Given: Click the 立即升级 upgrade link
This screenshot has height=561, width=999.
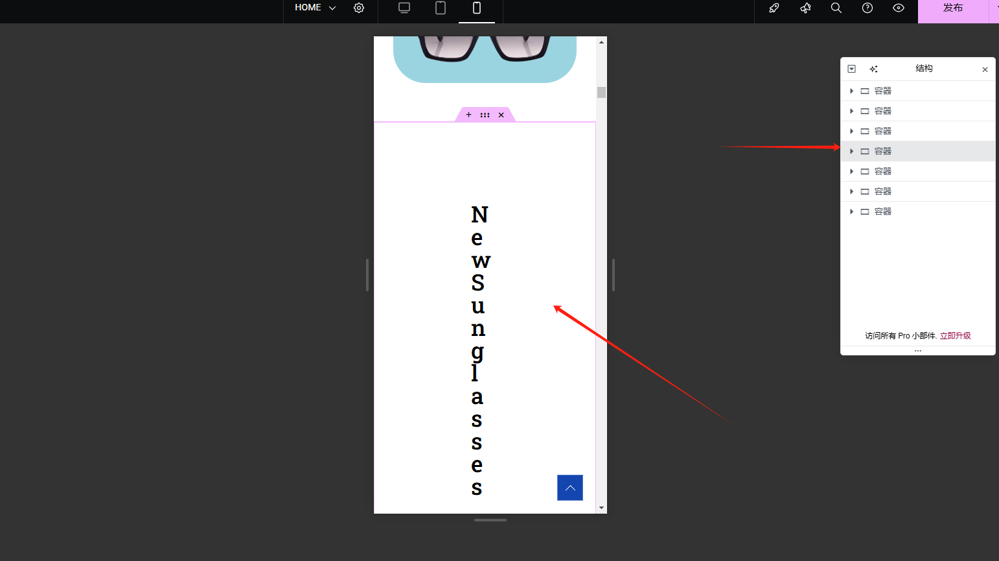Looking at the screenshot, I should [x=955, y=335].
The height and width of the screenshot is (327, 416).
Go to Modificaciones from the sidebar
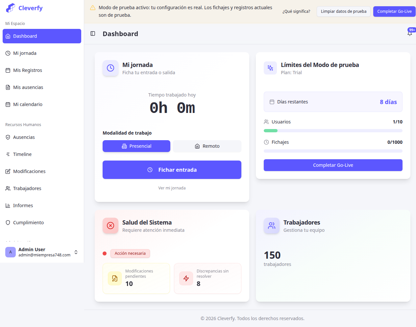point(30,171)
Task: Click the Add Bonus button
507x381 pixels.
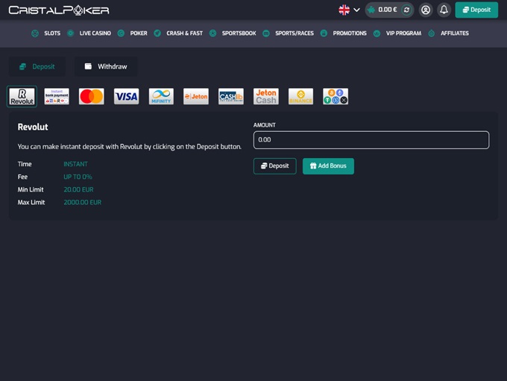Action: pyautogui.click(x=328, y=166)
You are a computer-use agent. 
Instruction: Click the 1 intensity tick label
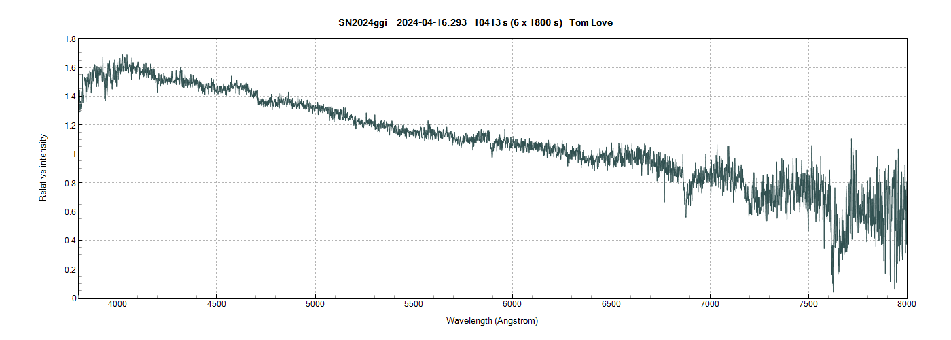73,154

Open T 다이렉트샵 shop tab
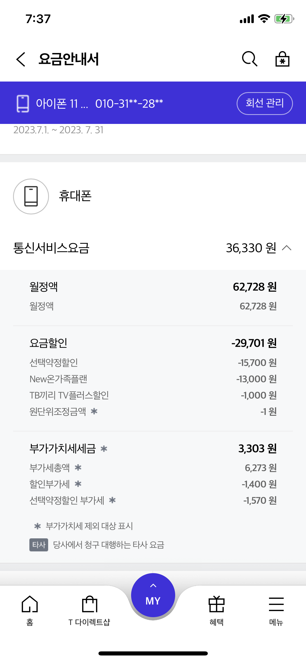click(89, 609)
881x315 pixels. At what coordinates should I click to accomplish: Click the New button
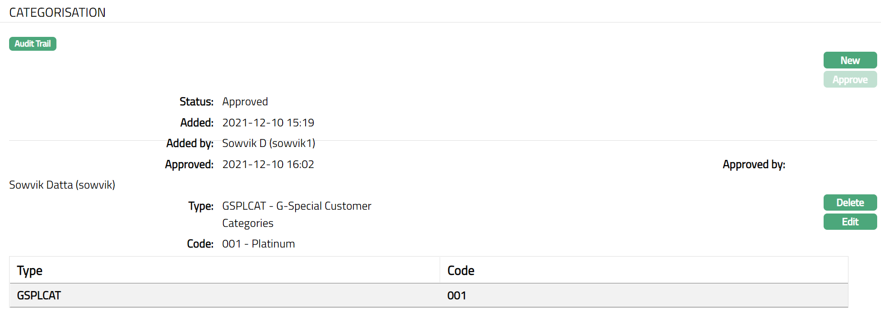pyautogui.click(x=849, y=60)
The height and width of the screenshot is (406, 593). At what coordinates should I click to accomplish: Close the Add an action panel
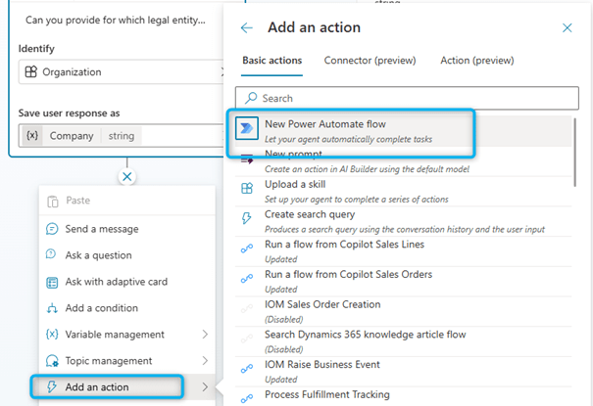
+-------+
■ **Do this**
Copy out every line of the entries above word for word, leaving out the pictures.

■ **Answer**
Given: Click the 立即升级 upgrade link
This screenshot has height=561, width=999.
Looking at the screenshot, I should [x=955, y=335].
The height and width of the screenshot is (327, 416).
Go to Modificaciones from the sidebar
point(30,171)
Task: Click the Add Bonus button
507x381 pixels.
Action: pyautogui.click(x=328, y=166)
You are a computer-use agent. 
Instruction: Click the 1 intensity tick label
73,154

Open T 다이렉트샵 shop tab
click(89, 609)
881x315 pixels. At what coordinates should I click to accomplish: Click the New button
pyautogui.click(x=849, y=60)
The height and width of the screenshot is (406, 593). At what coordinates should I click to accomplish: Close the Add an action panel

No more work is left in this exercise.